**Passage given:**
The following table describes the difference at the dates indicated between the aggregate fair value and the aggregate unpaid principal balance of loans held for investment at fair value and loans held for sale at fair value:
(In Thousands)
 
Aggregate
Fair Value
   
Aggregate
Unpaid
Principal
Balance
   
Net
Unrealized
(Loss) Gain
 
As of September 30, 2018:
                 
Loans held for investment, at fair value
 
$
4,945
   
$
5,306
   
$
(361
)
Loans held for sale, at fair value
 
$
78,794
   
$
77,126
   
$
1,668
 
                         
As of June 30, 2018:
                       
Loans held for investment, at fair value
 
$
5,234
   
$
5,546
   
$
(312
)
Loans held for sale, at fair value
 
$
96,298
   
$
93,791
   
$
2,507
 
ASC 820-10-65-4, "Determining Fair Value When the Volume and Level of Activity for the Asset or Liability Have Significantly Decreased and Identifying Transactions That Are Not Orderly," provides additional guidance for estimating fair value in accordance with ASC 820, "Fair Value Measurements," when the volume and level of activity for the asset or liability have significantly decreased.
 
ASC 820 establishes a three-level valuation hierarchy that prioritizes inputs to valuation techniques used in fair value calculations.  The three levels of inputs are defined as follows:
Level 1
-
Unadjusted quoted prices in active markets for identical assets or liabilities that the Corporation has the ability to access at the measurement date.

**Supplied information:**
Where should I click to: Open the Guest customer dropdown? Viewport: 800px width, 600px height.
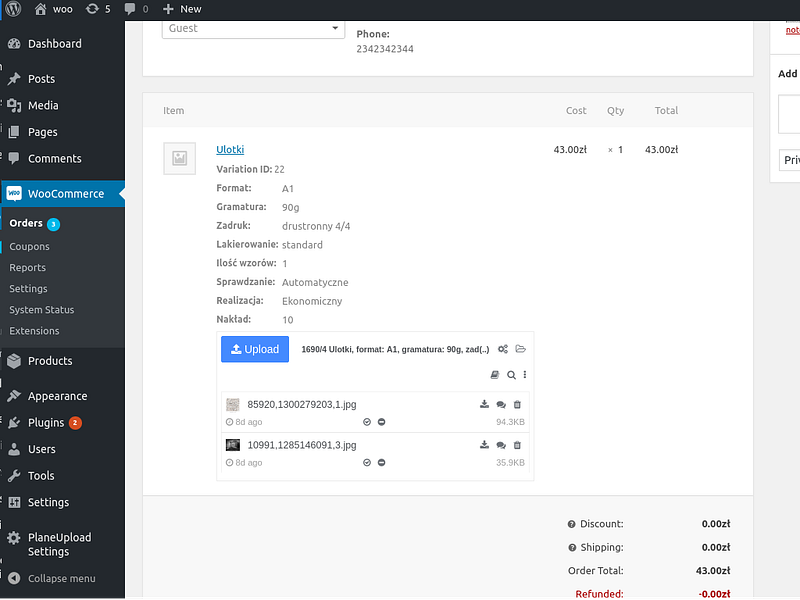(253, 29)
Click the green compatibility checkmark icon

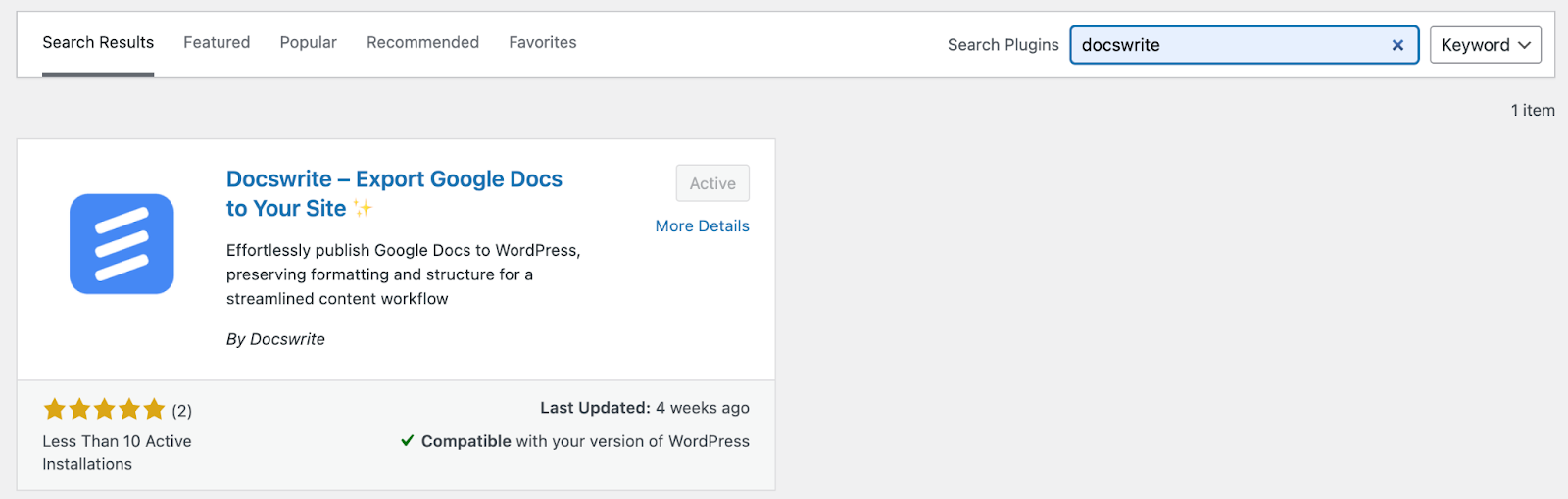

**Requirement:** Repeat the passage on fair value, beginning at the words "The following table" and stopping after the words "(In Thousands)".

**Final answer:**
The following table describes the difference at the dates indicated between the aggregate fair value and the aggregate unpaid principal balance of loans held for investment at fair value and loans held for sale at fair value:
(In Thousands)